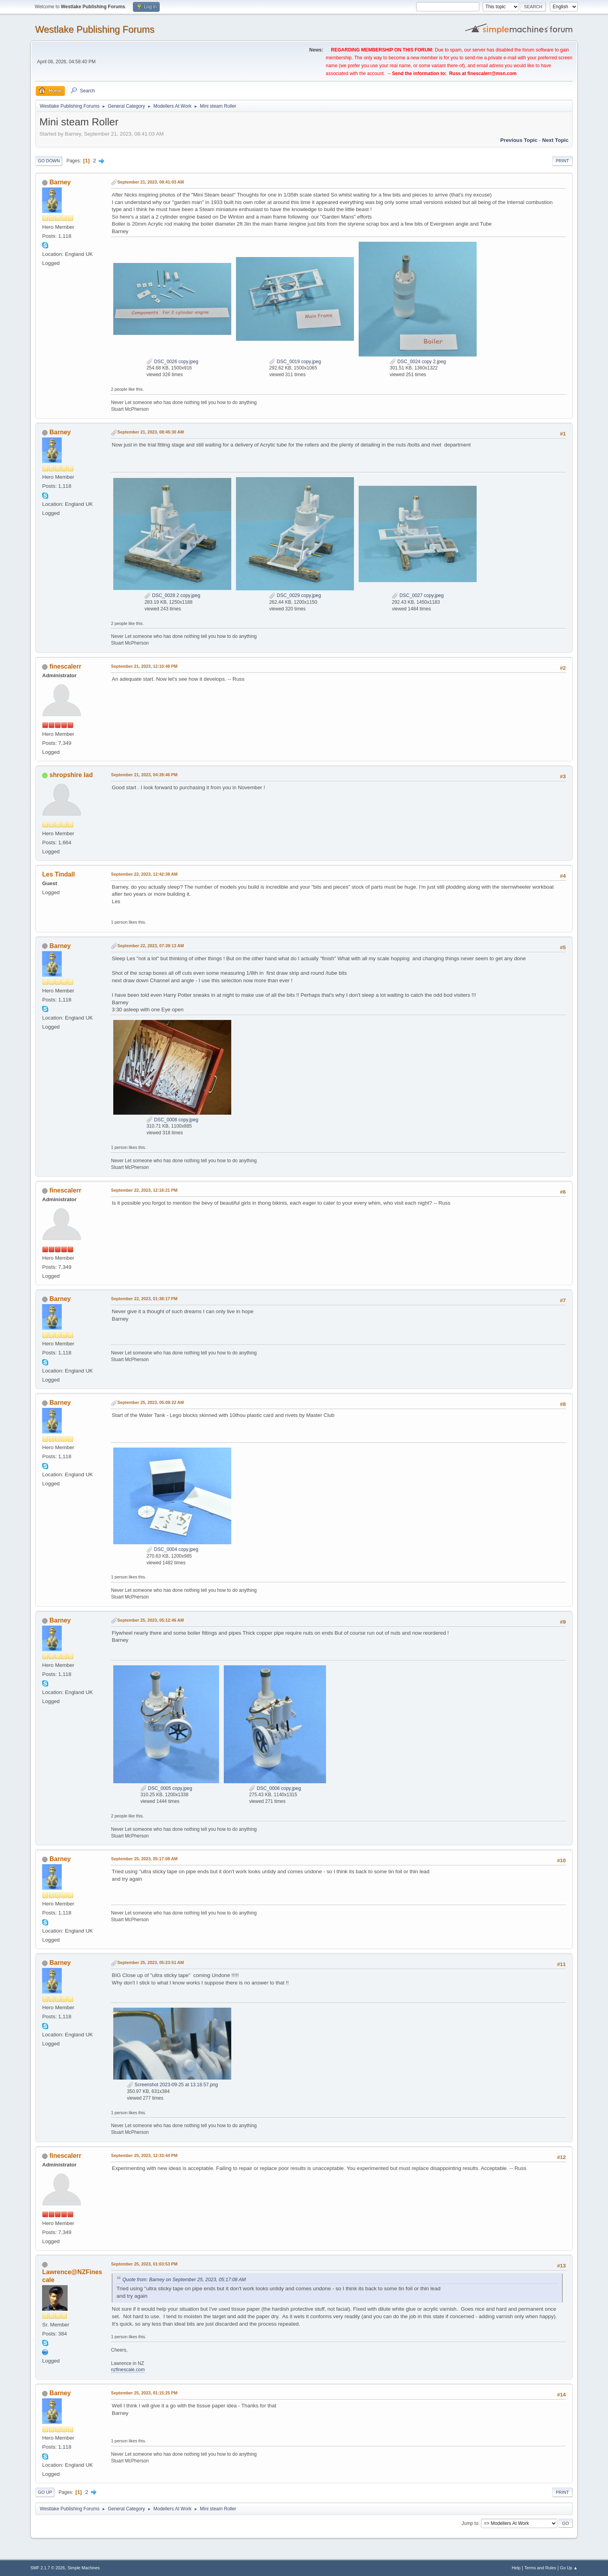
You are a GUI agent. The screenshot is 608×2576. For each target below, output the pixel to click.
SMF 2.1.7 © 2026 (47, 2567)
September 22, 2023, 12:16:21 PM (144, 1190)
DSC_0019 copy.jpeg (295, 361)
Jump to (470, 2523)
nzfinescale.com (128, 2369)
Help (516, 2567)
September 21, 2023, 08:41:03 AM (150, 182)
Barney (60, 182)
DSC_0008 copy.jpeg (172, 1120)
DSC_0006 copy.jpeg (275, 1788)
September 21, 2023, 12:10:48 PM (144, 666)
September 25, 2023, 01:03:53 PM (144, 2264)
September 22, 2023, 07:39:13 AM (150, 945)
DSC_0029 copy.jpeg (295, 595)
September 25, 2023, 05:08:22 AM (150, 1402)
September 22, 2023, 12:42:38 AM (144, 874)
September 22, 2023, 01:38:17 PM (144, 1298)
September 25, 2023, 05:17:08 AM (144, 1858)
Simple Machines (84, 2567)
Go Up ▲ (569, 2567)
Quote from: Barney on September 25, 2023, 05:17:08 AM (184, 2279)
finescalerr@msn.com (492, 73)
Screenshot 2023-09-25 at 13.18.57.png (172, 2084)
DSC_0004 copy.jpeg (172, 1549)
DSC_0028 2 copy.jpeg (172, 595)
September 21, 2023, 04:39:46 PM (144, 774)
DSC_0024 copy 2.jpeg (418, 361)
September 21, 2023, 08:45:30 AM (150, 432)
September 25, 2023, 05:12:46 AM (150, 1620)
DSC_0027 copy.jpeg (418, 595)
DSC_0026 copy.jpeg (172, 361)
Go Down (49, 160)
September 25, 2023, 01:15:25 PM (144, 2392)
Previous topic (519, 140)
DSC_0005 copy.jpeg (166, 1788)
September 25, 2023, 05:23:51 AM (150, 1962)
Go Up (45, 2492)
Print (562, 160)
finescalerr (65, 666)
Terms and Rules (540, 2567)
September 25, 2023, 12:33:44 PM (144, 2155)
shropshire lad (71, 775)
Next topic (555, 140)
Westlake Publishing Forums (94, 29)
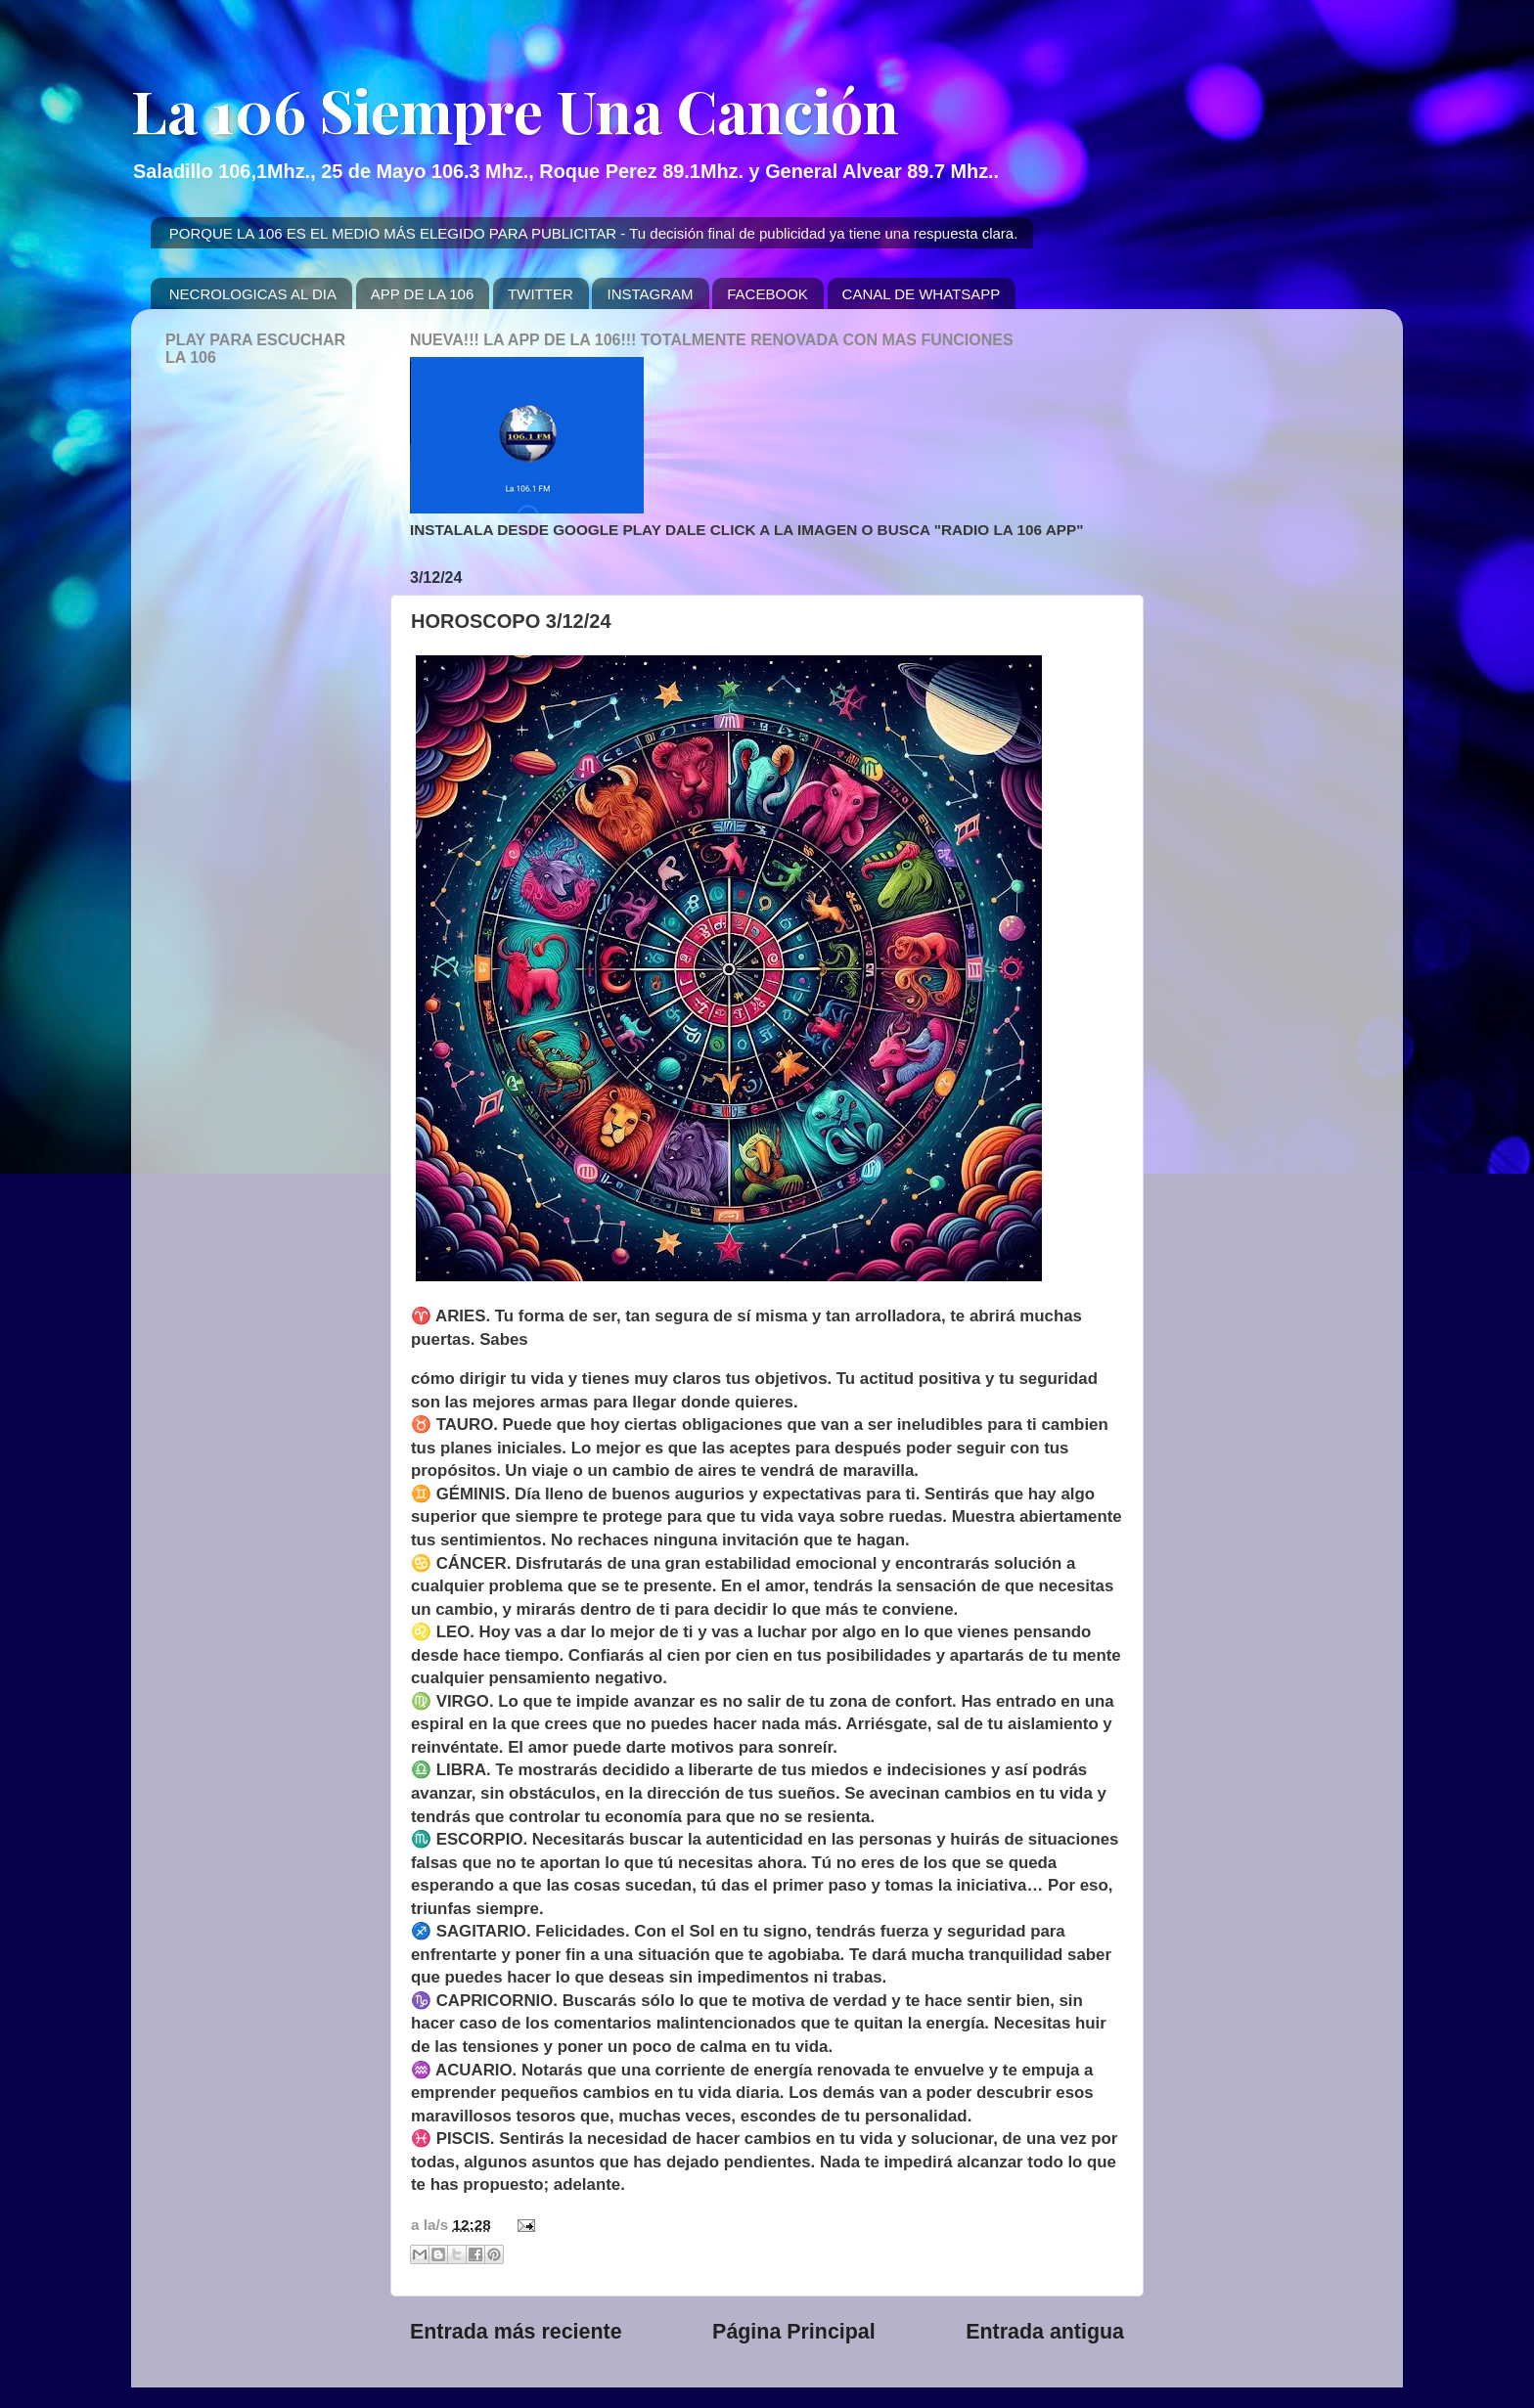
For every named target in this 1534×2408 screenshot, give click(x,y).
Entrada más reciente (516, 2331)
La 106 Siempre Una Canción (515, 109)
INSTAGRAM (650, 294)
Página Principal (794, 2331)
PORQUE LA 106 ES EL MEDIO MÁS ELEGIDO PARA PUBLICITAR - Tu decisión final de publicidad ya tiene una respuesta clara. (593, 233)
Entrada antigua (1045, 2331)
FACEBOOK (767, 294)
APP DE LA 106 (422, 294)
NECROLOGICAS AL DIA (253, 294)
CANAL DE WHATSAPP (921, 294)
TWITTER (540, 294)
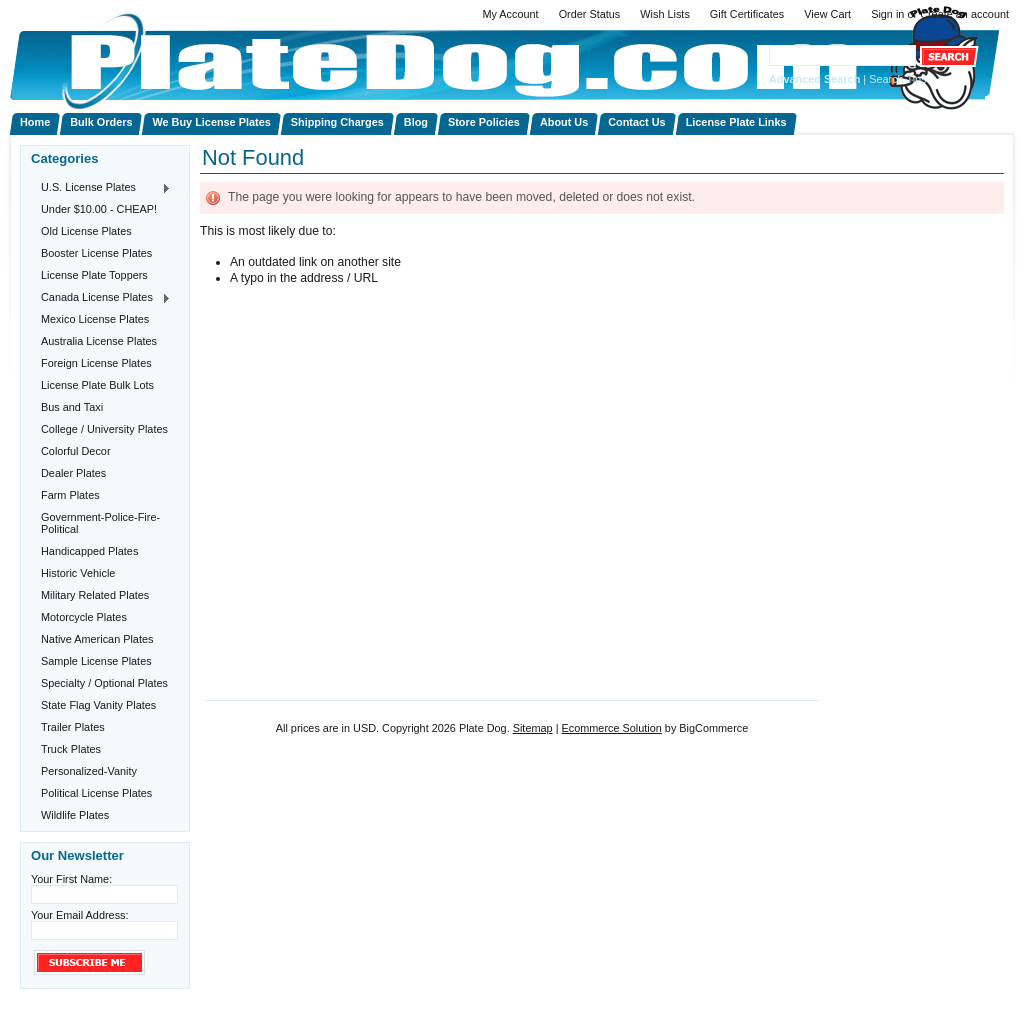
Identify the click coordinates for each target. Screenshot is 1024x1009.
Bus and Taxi (72, 407)
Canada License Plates (101, 298)
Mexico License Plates (95, 319)
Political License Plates (96, 793)
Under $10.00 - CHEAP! (99, 209)
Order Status (590, 14)
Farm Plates (70, 495)
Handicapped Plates (89, 551)
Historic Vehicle (78, 573)
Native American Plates (97, 639)
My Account (510, 14)
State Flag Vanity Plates (98, 705)
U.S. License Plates (101, 188)
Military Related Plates (95, 595)
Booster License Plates (96, 253)
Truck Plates (71, 749)
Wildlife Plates (75, 815)
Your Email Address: (80, 915)
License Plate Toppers (94, 275)
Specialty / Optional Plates (104, 683)
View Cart (827, 14)
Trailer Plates (73, 727)
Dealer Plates (73, 473)
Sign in (887, 14)
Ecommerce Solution (611, 728)
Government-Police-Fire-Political (100, 523)
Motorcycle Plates (84, 617)
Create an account (964, 14)
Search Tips (897, 79)
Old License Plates (86, 231)
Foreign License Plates (96, 363)
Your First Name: (71, 879)
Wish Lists (665, 14)
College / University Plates (104, 429)
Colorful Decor (76, 451)
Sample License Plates (96, 661)
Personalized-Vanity (89, 771)
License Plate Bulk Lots (97, 385)
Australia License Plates (99, 341)
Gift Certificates (747, 14)
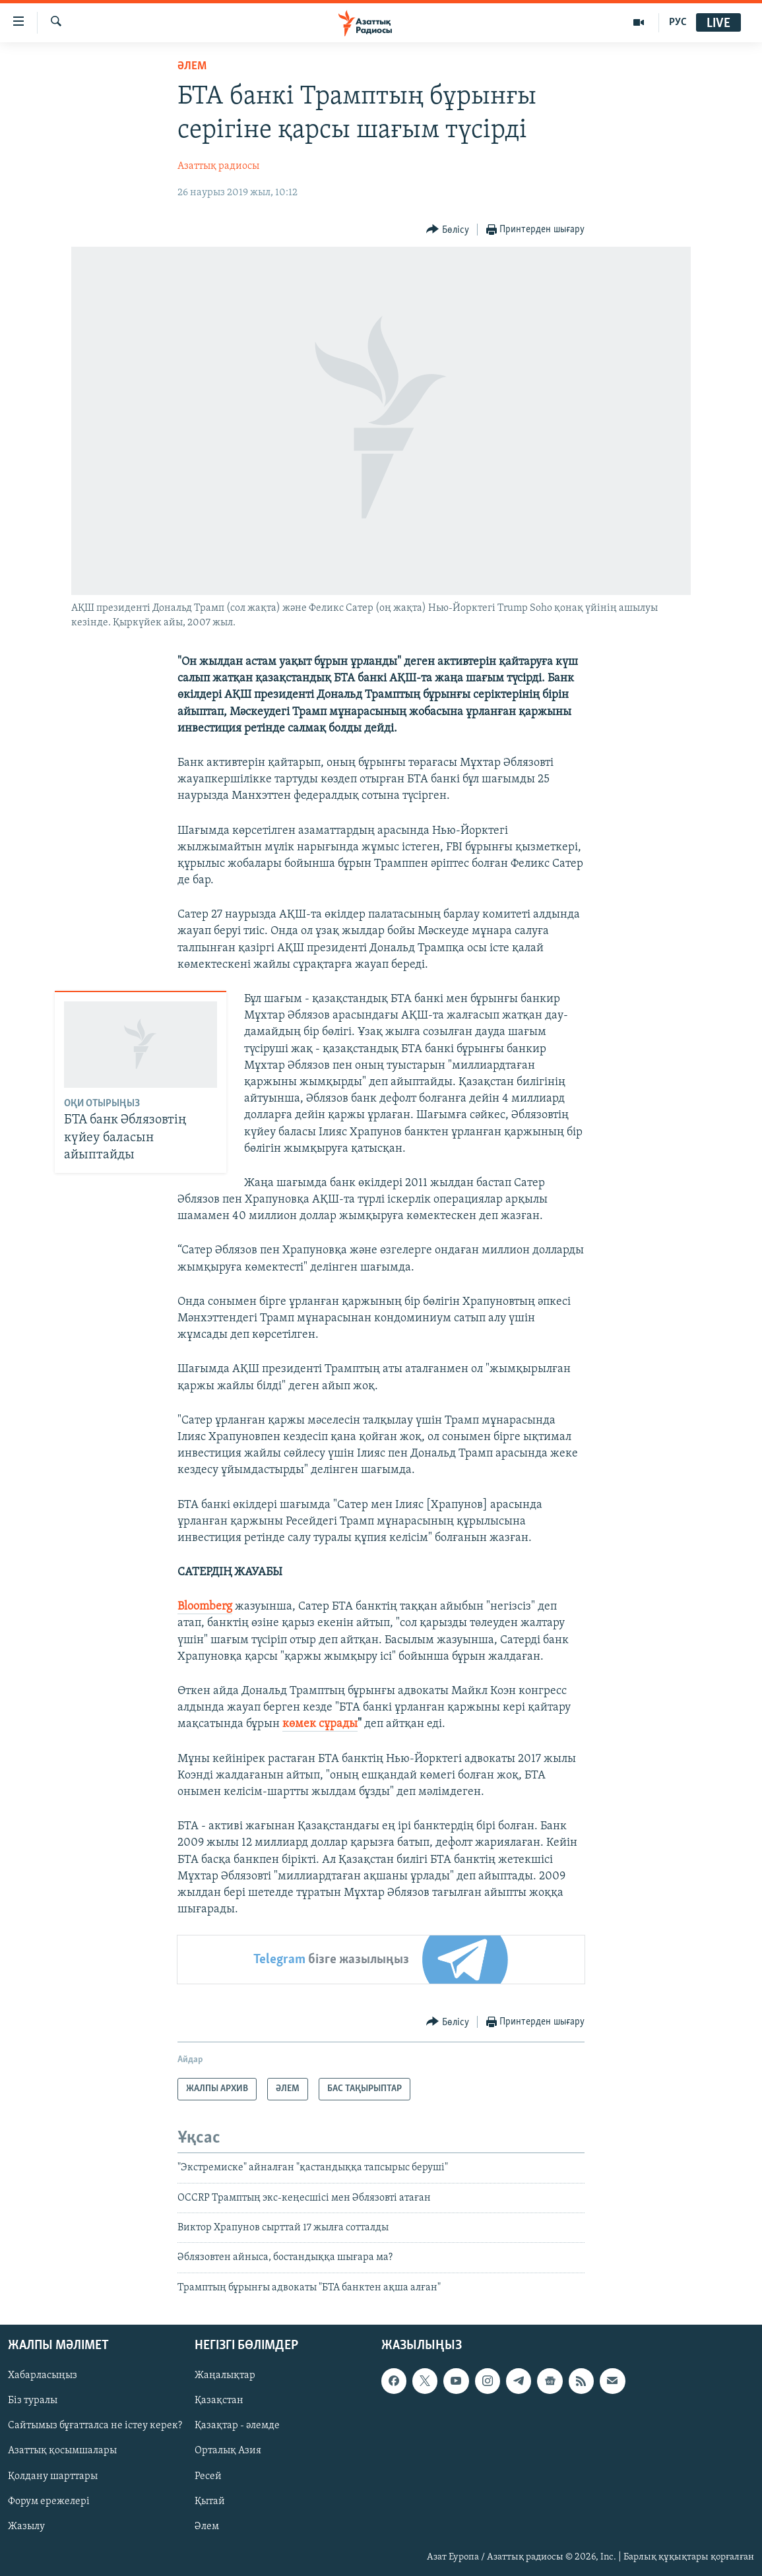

.....

** REQUEST **
Copy the rows exactly, starting at the line that contains "Foreign License Plates (96, 363)" and stopping after the last of the rows. Leave the pictures out of your answer.

** WRITTEN RESPONSE **
Foreign License Plates (96, 363)
Your First Name: (71, 879)
Wish Lists (665, 14)
College / University Plates (104, 429)
Colorful Decor (76, 451)
Sample License Plates (96, 661)
Personalized-Vanity (89, 771)
License Plate Bulk Lots (97, 385)
Australia License Plates (99, 341)
Gift Certificates (747, 14)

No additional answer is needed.